### What you have to do
Transcribe every line from the one containing "Where should I" to the end of the listing, exactly as written, and leave out the pictures.

### Information
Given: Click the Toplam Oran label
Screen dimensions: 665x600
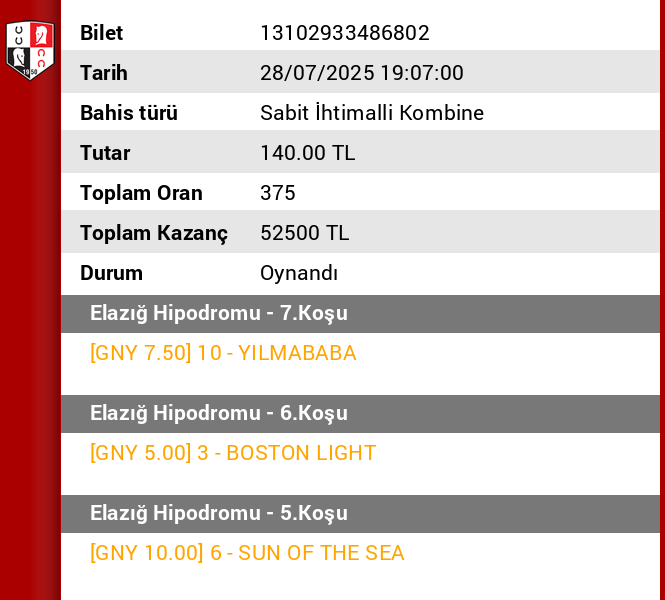Looking at the screenshot, I should [141, 193].
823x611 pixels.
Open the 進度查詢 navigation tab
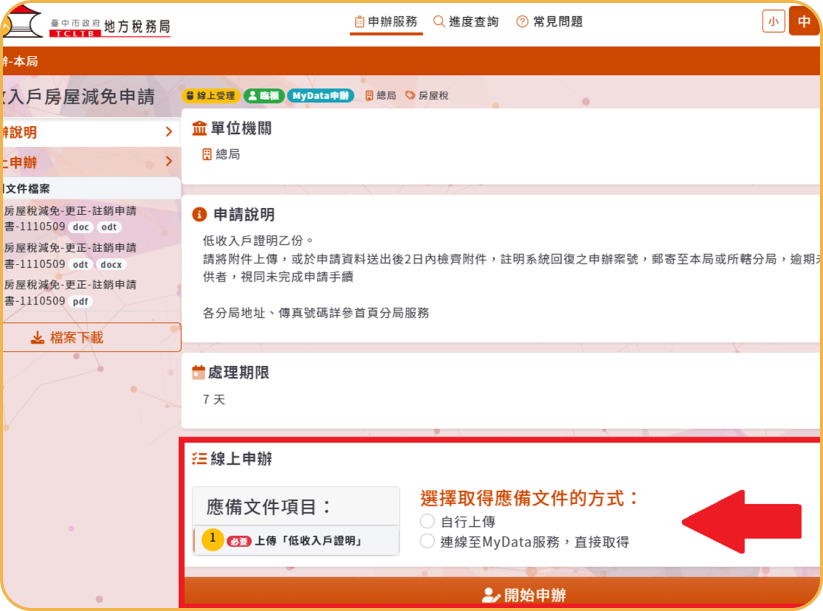click(x=466, y=21)
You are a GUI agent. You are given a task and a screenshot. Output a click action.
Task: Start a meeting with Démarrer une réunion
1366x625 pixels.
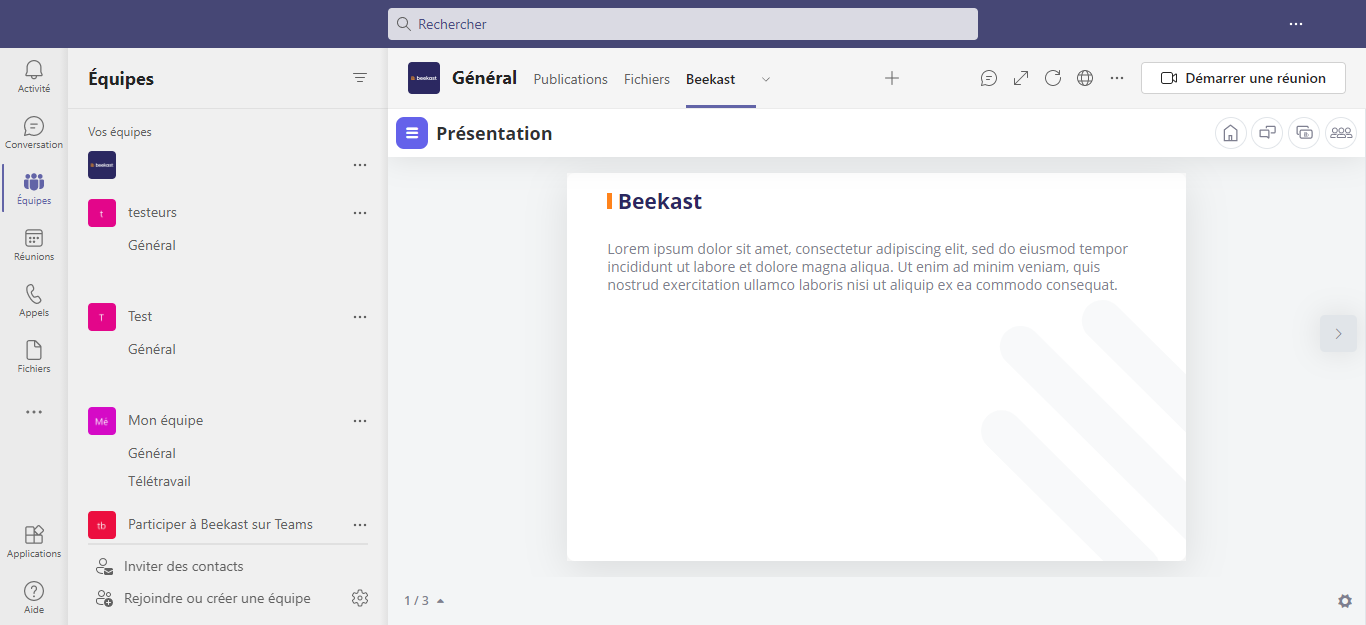pyautogui.click(x=1243, y=78)
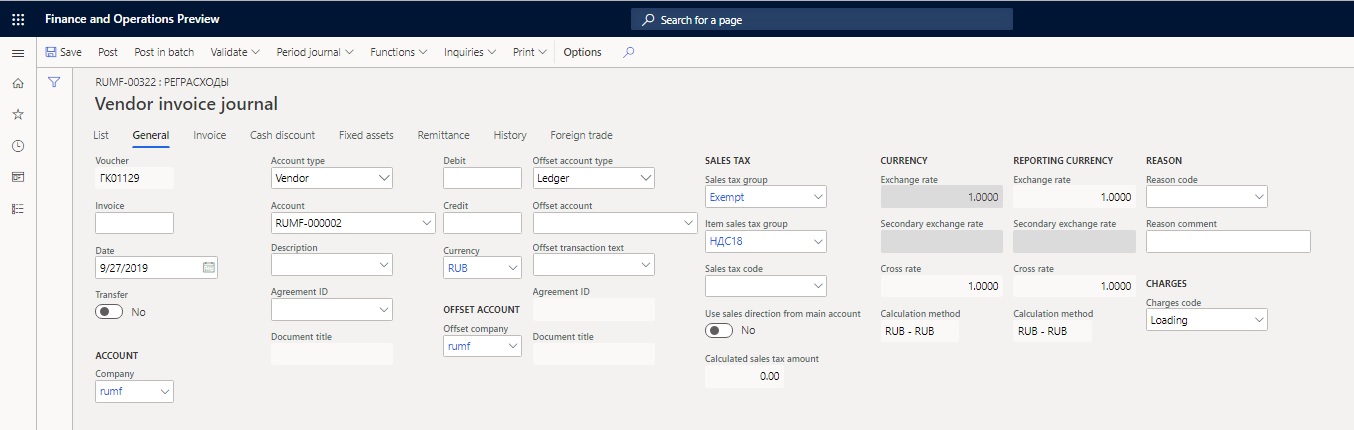Open Workspaces icon in left sidebar
Screen dimensions: 1354x430
pyautogui.click(x=18, y=177)
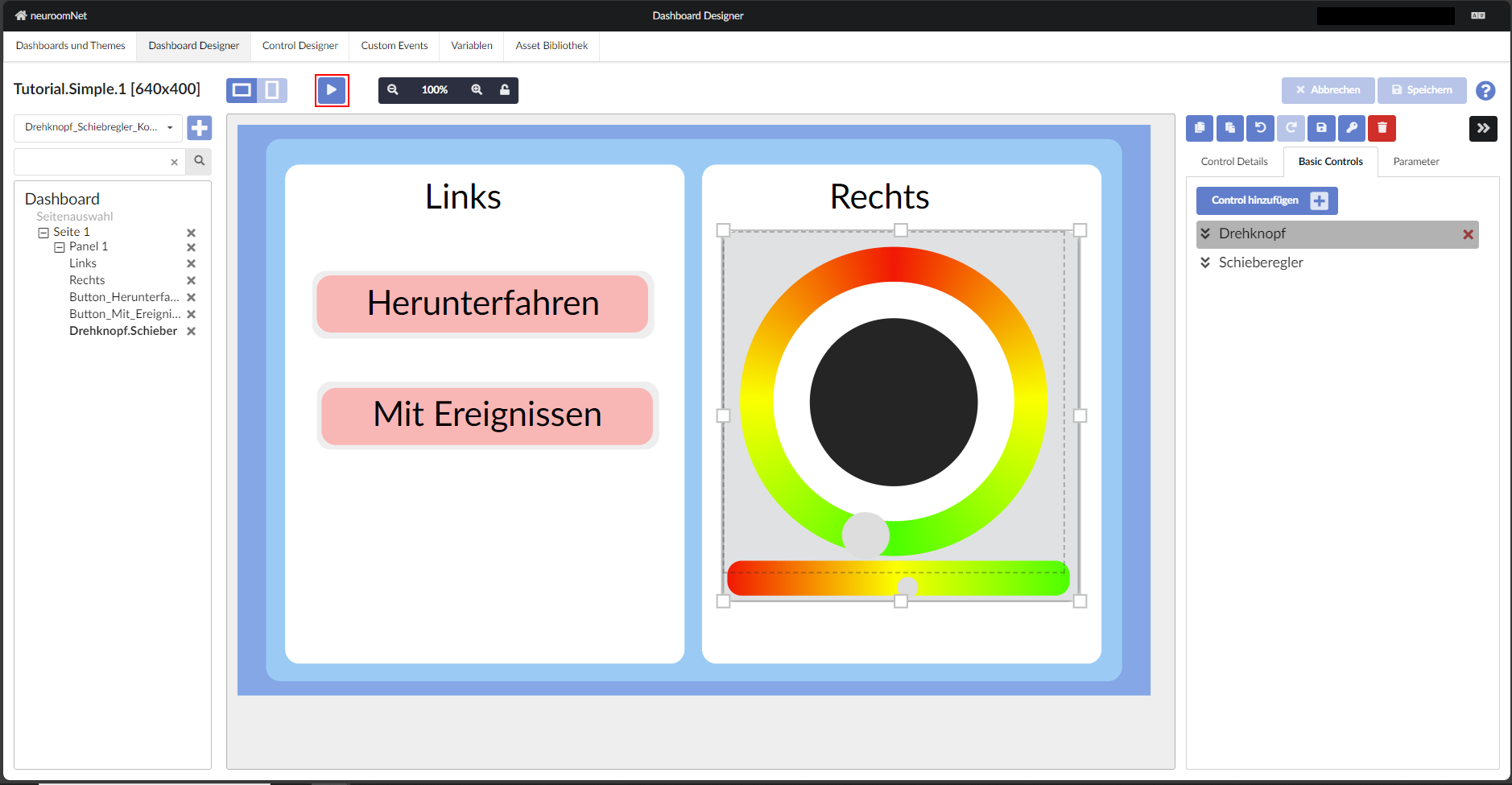
Task: Collapse the Seite 1 tree node
Action: pyautogui.click(x=43, y=233)
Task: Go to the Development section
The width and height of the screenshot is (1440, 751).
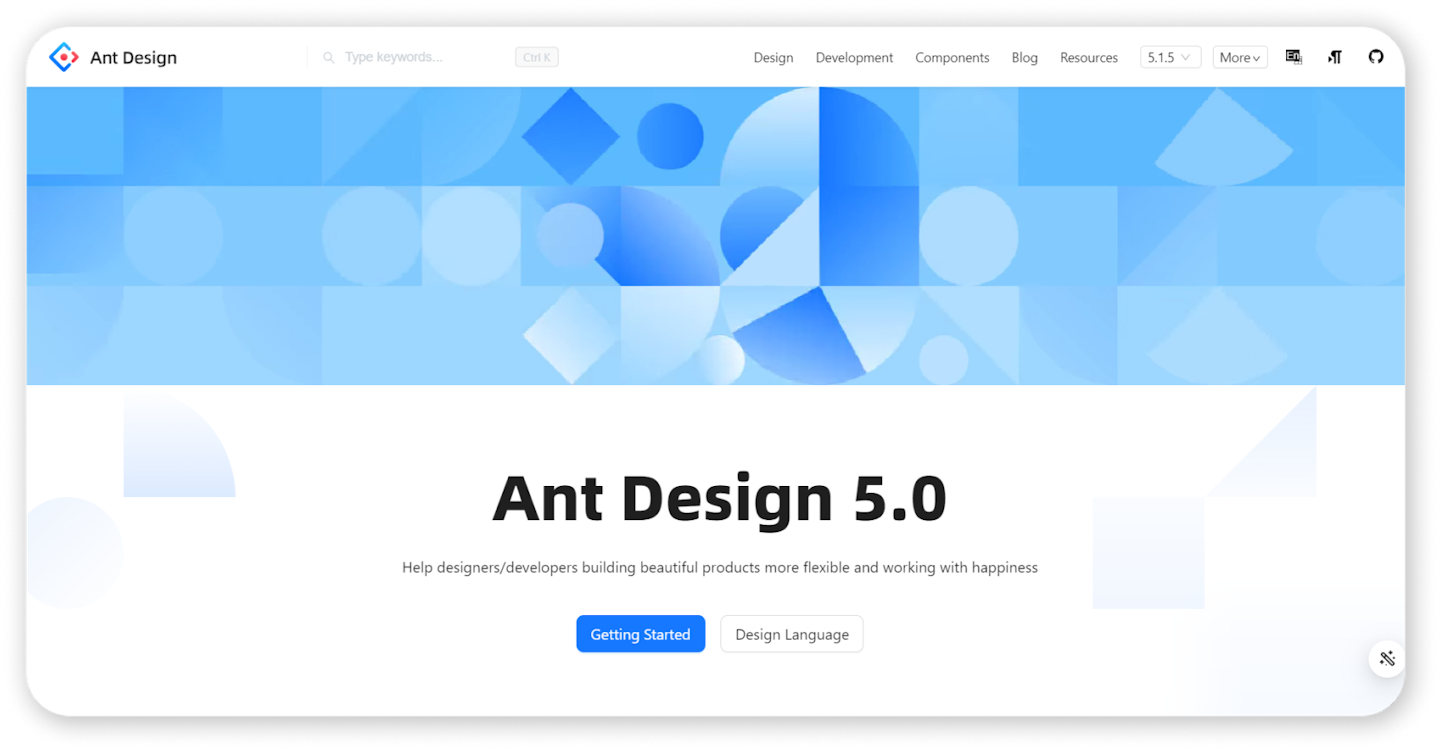Action: pyautogui.click(x=854, y=58)
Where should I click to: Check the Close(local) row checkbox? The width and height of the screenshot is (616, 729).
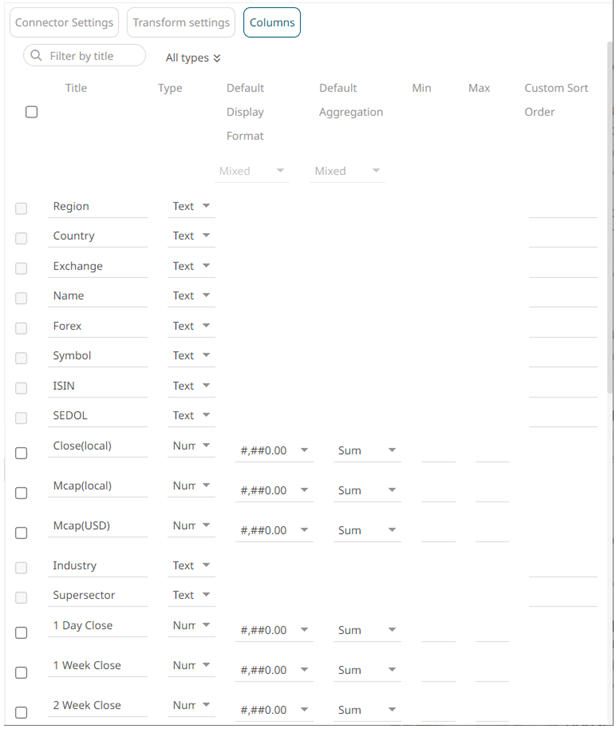click(x=21, y=453)
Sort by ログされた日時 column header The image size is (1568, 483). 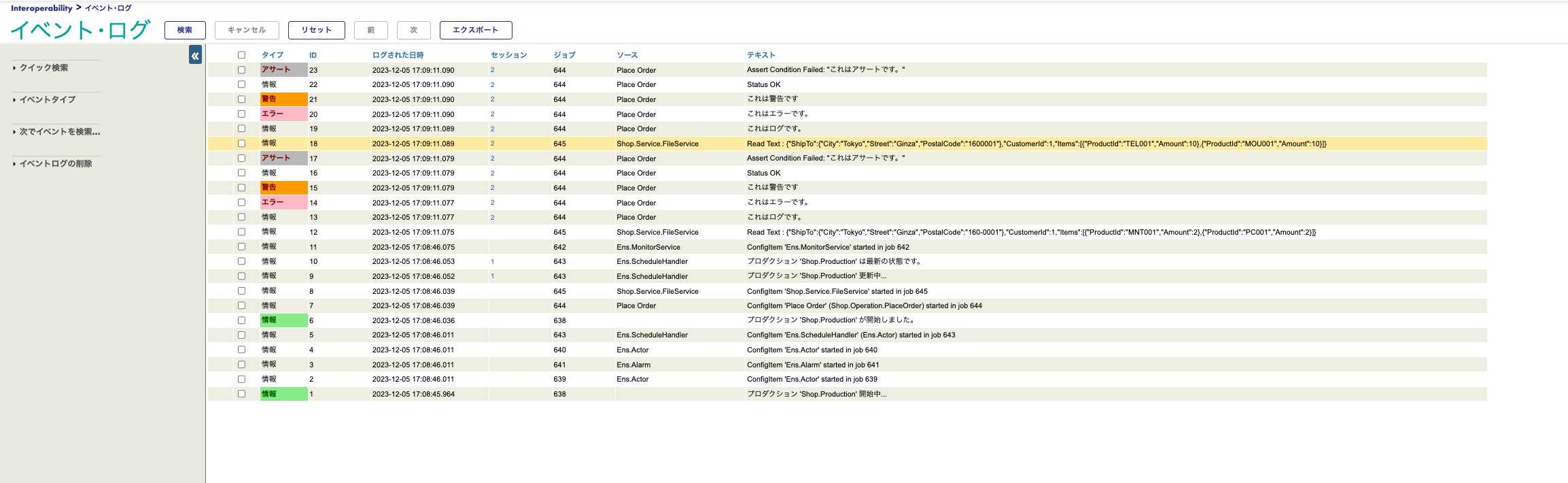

### Exercise response
Where should I click to: Check the Close(local) row checkbox? The width and height of the screenshot is (616, 729).
click(x=21, y=453)
Sort by ログされた日時 column header The image size is (1568, 483). 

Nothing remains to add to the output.